Resta claro, desta forma, o dever do legislador em todas as esferas de atuar ativamente para a garantia dos princípios constitucionais e dos direitos humanos para as mulheres, em consonância com o entendimento da Suprema Corte conforme exposto na Cartilha de Proteção da Mulher: Jurisprudência do STF e Bibliografia Temática: “(...) uma efetiva igualdade substantiva de proteção jurídica da mulher contra a violência baseada em gênero exige atuação positiva do legislador, superando qualquer concepção meramente formal de igualdade, de modo a eliminar os obstáculos, sejam físicos, econômicos, sociais ou culturais, que impedem a sua concretização. Quando o ponto de partida é uma situação indesejável de desigualdade de fato, o fim desejado da igualdade jurídica (art. 5º, caput e I, da CF), materialmente, somente é alcançado ao se conferir aos desiguais tratamento desigual na medida da sua desigualdade” [ADC 19, rel. min. Marco Aurélio, voto da min. Rosa Weber, j. 9-2-2012, P, DJE de 29-4-2014].

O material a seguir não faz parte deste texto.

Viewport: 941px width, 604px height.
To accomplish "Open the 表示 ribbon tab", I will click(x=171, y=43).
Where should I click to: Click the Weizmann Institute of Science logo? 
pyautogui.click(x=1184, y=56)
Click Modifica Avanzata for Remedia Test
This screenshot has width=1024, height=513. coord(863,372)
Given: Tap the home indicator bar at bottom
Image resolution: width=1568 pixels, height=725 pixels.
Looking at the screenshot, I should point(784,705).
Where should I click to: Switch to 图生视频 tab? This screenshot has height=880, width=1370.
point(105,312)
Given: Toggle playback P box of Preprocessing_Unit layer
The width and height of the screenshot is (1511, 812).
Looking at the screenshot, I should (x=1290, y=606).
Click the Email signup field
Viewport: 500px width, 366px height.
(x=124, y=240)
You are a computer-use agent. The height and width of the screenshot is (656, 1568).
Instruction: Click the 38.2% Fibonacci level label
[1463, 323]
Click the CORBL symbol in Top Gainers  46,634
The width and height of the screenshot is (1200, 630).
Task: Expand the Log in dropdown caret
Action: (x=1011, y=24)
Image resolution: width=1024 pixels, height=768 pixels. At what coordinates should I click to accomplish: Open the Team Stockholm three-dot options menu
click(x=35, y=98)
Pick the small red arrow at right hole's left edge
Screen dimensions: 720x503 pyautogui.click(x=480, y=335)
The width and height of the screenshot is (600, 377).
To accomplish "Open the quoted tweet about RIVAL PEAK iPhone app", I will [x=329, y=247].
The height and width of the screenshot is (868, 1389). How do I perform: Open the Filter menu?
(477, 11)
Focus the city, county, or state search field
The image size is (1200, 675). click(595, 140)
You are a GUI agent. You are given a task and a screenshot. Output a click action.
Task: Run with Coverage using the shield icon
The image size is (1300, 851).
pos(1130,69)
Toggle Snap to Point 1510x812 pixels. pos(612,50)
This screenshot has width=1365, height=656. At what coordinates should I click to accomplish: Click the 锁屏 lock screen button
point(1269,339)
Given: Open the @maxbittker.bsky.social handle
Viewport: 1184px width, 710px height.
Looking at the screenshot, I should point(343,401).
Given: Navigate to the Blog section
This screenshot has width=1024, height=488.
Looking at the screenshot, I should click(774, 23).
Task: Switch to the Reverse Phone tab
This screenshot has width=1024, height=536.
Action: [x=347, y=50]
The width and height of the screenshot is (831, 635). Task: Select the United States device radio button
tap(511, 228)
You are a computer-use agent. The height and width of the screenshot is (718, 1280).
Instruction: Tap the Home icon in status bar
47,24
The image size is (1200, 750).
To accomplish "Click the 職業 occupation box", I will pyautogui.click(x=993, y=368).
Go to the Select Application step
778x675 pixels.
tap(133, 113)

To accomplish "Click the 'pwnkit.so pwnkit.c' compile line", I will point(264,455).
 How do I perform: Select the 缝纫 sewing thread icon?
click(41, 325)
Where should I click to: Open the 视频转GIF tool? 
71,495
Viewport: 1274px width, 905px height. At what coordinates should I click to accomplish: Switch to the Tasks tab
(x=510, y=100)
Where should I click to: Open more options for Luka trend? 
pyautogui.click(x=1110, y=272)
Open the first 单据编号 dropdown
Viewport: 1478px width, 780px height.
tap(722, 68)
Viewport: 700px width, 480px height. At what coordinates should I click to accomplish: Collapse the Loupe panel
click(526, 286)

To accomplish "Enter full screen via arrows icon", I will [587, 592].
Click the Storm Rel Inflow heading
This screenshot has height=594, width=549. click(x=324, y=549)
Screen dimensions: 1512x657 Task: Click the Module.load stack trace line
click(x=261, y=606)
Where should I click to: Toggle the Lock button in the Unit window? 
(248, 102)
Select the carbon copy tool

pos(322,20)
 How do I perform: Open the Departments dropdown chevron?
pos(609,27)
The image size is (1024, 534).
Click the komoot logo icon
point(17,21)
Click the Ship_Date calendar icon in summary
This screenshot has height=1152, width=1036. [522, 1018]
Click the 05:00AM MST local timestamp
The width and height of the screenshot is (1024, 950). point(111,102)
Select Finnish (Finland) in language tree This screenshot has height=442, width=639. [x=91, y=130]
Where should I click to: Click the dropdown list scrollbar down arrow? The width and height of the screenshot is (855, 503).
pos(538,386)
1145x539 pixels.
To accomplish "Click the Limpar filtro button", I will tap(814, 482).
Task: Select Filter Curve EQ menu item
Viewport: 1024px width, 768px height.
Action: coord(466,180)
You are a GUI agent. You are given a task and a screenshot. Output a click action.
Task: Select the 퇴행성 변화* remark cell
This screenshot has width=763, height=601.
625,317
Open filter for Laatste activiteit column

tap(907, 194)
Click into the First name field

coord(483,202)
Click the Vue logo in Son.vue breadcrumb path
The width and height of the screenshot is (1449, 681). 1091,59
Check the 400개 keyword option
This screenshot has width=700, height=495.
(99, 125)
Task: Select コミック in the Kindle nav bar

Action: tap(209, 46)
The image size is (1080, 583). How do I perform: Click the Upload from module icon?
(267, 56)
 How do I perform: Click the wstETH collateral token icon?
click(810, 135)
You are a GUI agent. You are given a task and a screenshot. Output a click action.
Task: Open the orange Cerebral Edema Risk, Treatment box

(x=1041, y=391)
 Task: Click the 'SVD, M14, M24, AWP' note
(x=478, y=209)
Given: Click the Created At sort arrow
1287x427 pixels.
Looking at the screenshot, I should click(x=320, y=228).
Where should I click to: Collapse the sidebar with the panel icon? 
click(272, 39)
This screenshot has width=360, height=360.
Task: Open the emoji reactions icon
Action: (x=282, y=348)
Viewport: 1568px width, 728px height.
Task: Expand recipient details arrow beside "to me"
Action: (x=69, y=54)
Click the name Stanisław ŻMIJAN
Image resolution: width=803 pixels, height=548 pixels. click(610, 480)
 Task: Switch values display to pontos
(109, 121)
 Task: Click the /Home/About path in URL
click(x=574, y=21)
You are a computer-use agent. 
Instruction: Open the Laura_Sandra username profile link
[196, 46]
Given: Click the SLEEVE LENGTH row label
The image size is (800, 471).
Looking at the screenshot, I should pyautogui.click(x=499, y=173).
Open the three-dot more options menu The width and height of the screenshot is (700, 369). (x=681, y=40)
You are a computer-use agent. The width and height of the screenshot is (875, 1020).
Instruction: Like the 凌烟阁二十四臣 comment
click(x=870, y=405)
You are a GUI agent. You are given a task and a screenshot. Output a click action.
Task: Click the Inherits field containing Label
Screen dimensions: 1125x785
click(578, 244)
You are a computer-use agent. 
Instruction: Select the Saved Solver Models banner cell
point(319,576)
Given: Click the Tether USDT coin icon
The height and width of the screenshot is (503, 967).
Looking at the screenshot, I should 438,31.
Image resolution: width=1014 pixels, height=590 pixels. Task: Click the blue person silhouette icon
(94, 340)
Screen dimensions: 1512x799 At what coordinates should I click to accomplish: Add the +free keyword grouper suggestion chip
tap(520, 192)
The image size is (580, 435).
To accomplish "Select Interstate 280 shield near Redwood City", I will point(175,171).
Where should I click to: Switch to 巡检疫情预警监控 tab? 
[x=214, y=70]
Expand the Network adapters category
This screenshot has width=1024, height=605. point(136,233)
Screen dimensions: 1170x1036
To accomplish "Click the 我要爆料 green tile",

A desigualdade de gênero persiste, e por isso se justifica a criação da presente Lei numa conjuntura em que planos de saúde de Minas Gerais têm exigido consentimento de maridos para realização do procedimento de inserção de DIU (dispositivo intrauterino), um método contraceptivo, em mulheres casadas, refletindo o machismo que vigora no estado. É urgente uma manifestação do poder legislativo mineiro para combater ativamente a discriminação contra a mulher, em respeito às garantias fundamentais da Constituição da República.
Assim, com o intuito de fomentar a discussão e a conscientização acerca desse importante tema, apresentamos o presente projeto de lei, para cuja aprovação contamos com o apoio de nossos nobres pares.
– Publicado, vai o projeto às Comissões de Justiça, de Direitos Humanos, dos Direitos da Mulher e de Saúde para parecer, nos termos do art. 188, c/c o art. 102, do Regimento Interno.